Three-dimensional analysis of ribonucleoprotein complexes in influenza A virus

Abstract

The influenza A virus genome consists of eight single-stranded negative-sense RNA (vRNA) segments. Although genome segmentation provides advantages such as genetic reassortment, which contributes to the emergence of novel strains with pandemic potential, it complicates the genome packaging of progeny virions. Here we elucidate, using electron tomography, the three-dimensional structure of ribonucleoprotein complexes (RNPs) within progeny virions. Each virion is packed with eight well-organized RNPs that possess rod-like structures of different lengths. Multiple interactions are found among the RNPs. The position of the eight RNPs is not consistent among virions, but a pattern suggests the existence of a specific mechanism for assembly of these RNPs. Analyses of budding progeny virions suggest two independent roles for the viral spike proteins: RNP association on the plasma membrane and the subsequent formation of the virion shell. Our data provide further insights into the mechanisms responsible for segmented-genome packaging into virions.

Figure 1. Dual-axis STEM tomography of a progeny influenza A virion.

(a) Consecutive transverse sections of a progeny virion (0.5 nm thick at 5.0-nm intervals) from its top to bottom. The RNPs, approximately 12 nm in diameter, are present within the viral envelope. Representative associations between the RNPs are shown as examples (arrowheads). Scale bar, 50 nm. (b) A 3-D model of the eight RNPs within a virion. Each RNP and the viral envelope are represented by a different colour.

Figure 2. Linkages among the eight RNPs in a virion.

Short string-like structures of approximately 2 nm in diameter can be seen between the RNPs (arrowheads). Tomograms, 0.5-nm thick, are shown in the upper row. The 3-D models of two RNPs connected by a string-like structure are shown in the lower row. Virtual slice numbers (1, 5 and 9) of 0.5-nm thick tomograms are given above the tomograms. The colour scheme of the RNPs is the same as that shown in Figure 1b. Scale bar, 50 nm.

Figure 3. 3-D models of the eight RNPs in different virions.
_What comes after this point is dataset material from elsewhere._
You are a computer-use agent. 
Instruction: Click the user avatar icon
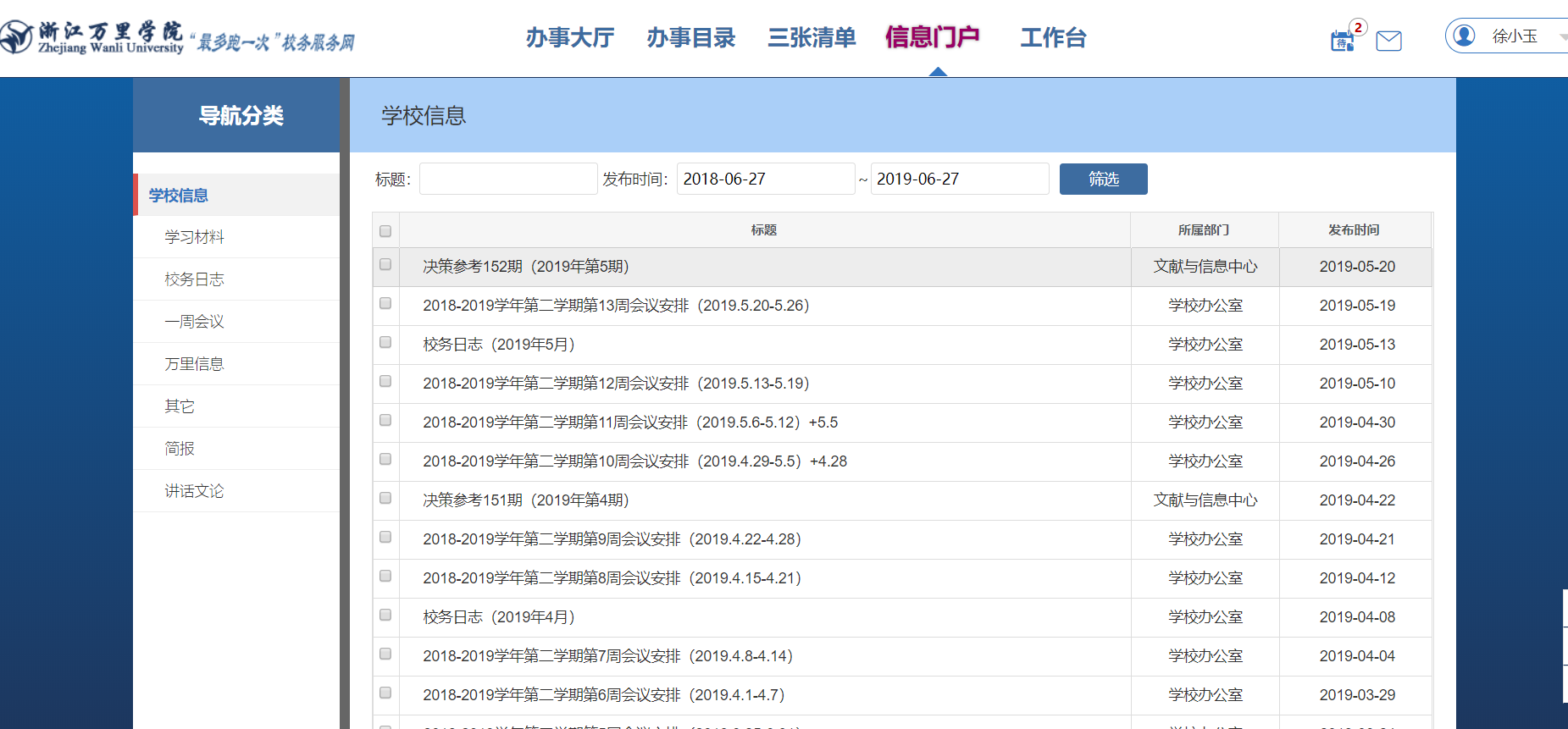(1464, 36)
(a?d) Four examples of 3-D models of the multi-segment complex are shown. The schemes illustrated in the right column show the order of the eight RNPs, which are numbered from 3 to 8 in descending order of length (that is, 3, 3, 3, 4, 5, 6, 7 and 8). For clarity, the four longer RNPs (that is, numbers 3, 3, 3 and 4) are coloured red and the four shorter RNPs (that is, numbers 5, 6, 7 and 8) are coloured grey.

Figure 4. Packaging of RNPs into the virion.

The left column shows the initial stage of budding, the middle column shows the middle stage and the right column shows mature virions. (a) Immunostaining with an anti-NP antibody conjugated with 10 nm gold beads. (b) Immunostaining with an anti-HA antibody conjugated with 10 nm gold beads. (c) Immunostaining with an anti-M2 antibody conjugated with 10 nm gold beads. (d) Slab slices (10 nm) of previrions in the process of budding and mature virions. Red lines in the left and middle columns indicate the membrane region where viral spike proteins are present. Scale bar, 100 nm. (e) Schematic diagrams of the RNP packaging process. Initial (left), middle (center) and late (right) steps of budding.